Task statement → Every record should be restated exactly, with no images included.

[Data items]
-*-

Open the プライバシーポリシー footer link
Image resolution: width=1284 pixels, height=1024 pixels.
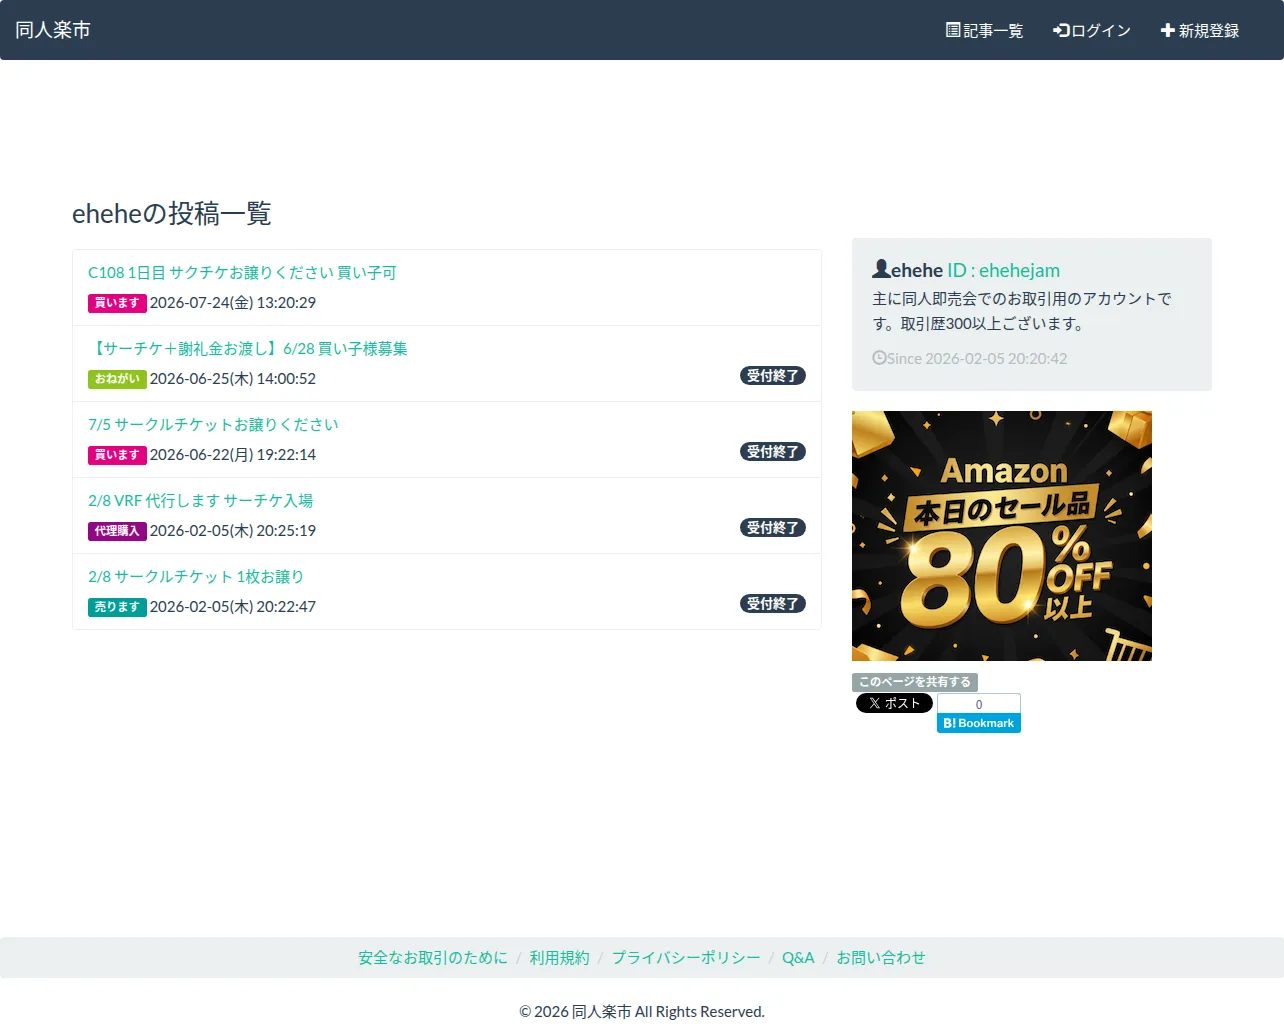tap(686, 958)
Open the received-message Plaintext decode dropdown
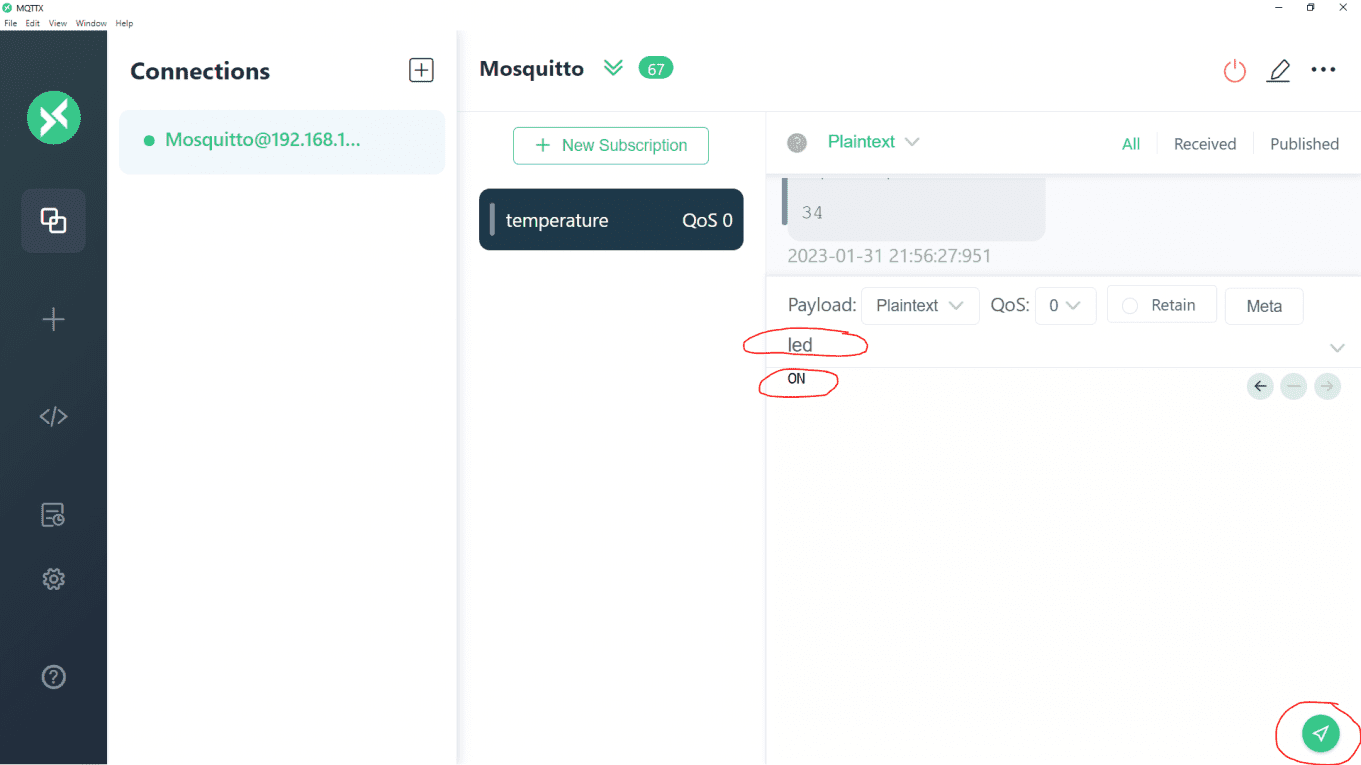Screen dimensions: 1361x765 873,142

-*-

Your response →
Open the プライバシーポリシー footer link
Image resolution: width=1284 pixels, height=1024 pixels.
tap(686, 958)
Open the received-message Plaintext decode dropdown
Screen dimensions: 1361x765 873,142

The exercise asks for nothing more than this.